The rule nisi was granted in terms of prayers 1(a) (b) and (c).
This application is opposed and the first two respondents have filed their opposing affidavits including that of the headman Chieftainess
'Matebello Mohapi. The applicant has not filed any replying affidavits.
From his attorneys the Court learned that the applicant though aware that this case is going on left for his place of work in the Republic of South Africa, and thus failed to submit any replying affidavits. The attempt by Mr. Kali to have this application postponed to enable the applicant to file hie replying papers was ruled against by the Court and in any case opposed by the other side. The reason the Court refused the application for postponement was that this is an urgent application involving the final and important need to lay the deceased's remains to rest. It should be brought home to litigants that this Court will always view with disfavour any attitude that litigation involving disposal of dead bodies should be conducted at leisure with the unwholesome assurance that such bodies need not be laid to rest within reasonable time because
3
refrigeration in the funeral parlours prevents them from decomposing. The callousness incidental to this attitude and sheer lack of respect for the dead cannot move this Court to condone postponements sought under colour of going to canvass further evidence necessary to support one's case, (See CIV\APN\187\87 Lethunya and Another vs Thejane and Another (unreported) at 3. See also CIV\APN\163\91 Mokoatle vs Senatsi and Another (unreported). Both applications are referred to at p.199 of Mr. W.C.M. Maqutu's Contemporary Family Law of Lesotho.
Returning then to the charge: in his affidavit the applicant has averred that his daughter 'Masechaba Mokhothu merely was seduced by the 2nd respondent whereupon 'Mammone Motloha was born. He goes further to say that before the deceased was born 'Masechaba had eloped with the 2nd respondent.

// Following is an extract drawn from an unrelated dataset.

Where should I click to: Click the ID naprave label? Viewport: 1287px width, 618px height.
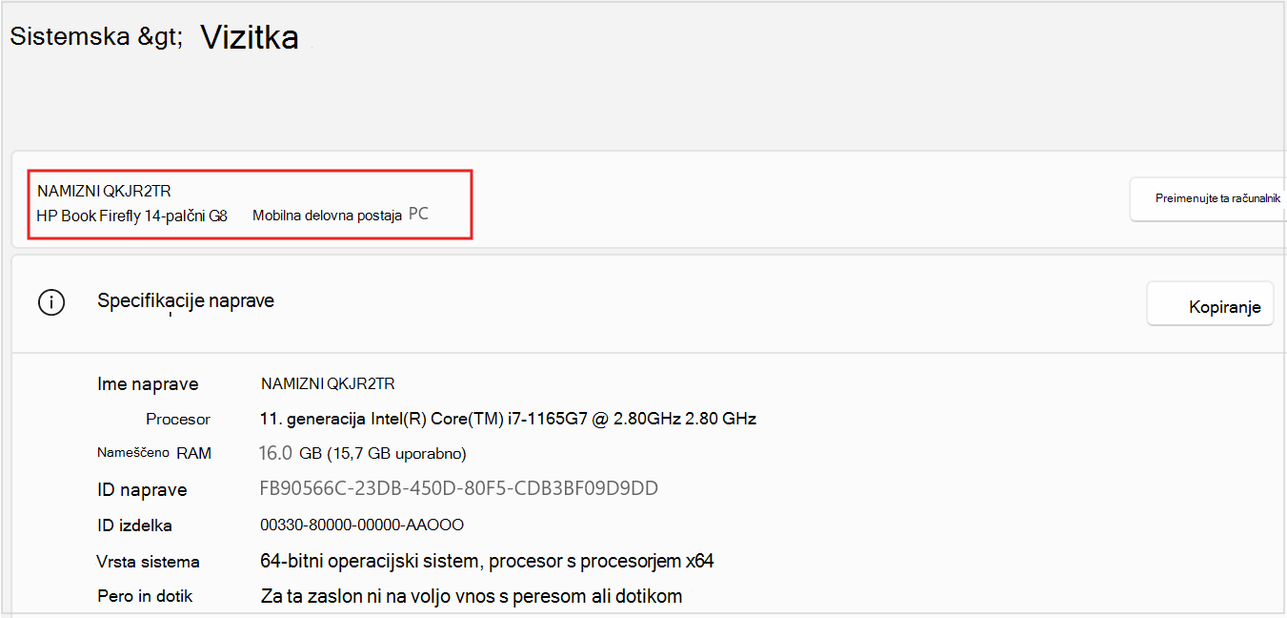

He asserts that there was no lawful marriage contracted between 'Masechaba and 2nd respondent.
He states that he demanded six head of cattle from the 1st respondent i.e. the mother of the 2nd respondent. These cattle were demanded by the applicant as compensation for abduction or elopement.
The applicant avers that the 1st respondent agreed but failed to return 'Masechaba as well as pay the six head of
4
cattle. Only two head of cattle were, according to the applicant, brought by the 2nd respondent's grandfather one Lekhooa Motloha acting on behalf of the 1st respondent to the applicant.
Mr. Kali for the applicant outlined in argument the three requirements which have to be satisfied for there to be marriage in accordance with Sesotho Custom governing the subject.
These are set out in the Laws of Lerotholi under section 34(1) as follows :
"(a) there is agreement between the parties to the marriage;
there is agreement between the parents of the parties or between those who stand in loco parentis to the parties as to the marriage and as to the amount of bohali.
There is payment of part or all of the bohali. Provided that if the man dies before the woman goes to his parents' house the bohali shall be returned and the marriage shall be null and void".
While taking the view that the requirement under (a) has been satisfied i.e. agreement to the marriage between the parties Mr. Kali contended that the other requirements under (b) and (c) above have not been satisfied and that because when anyone of the conditions above is not satisfied there can be no marriage, he sought to persuade the Court to this view.
5
Mr. Fosa for the first two respondents naturally sought to make a capital out of the fact that the evidence deposed to by the respondents has not been gainsaid as no replying affidavits were submitted by the applicant.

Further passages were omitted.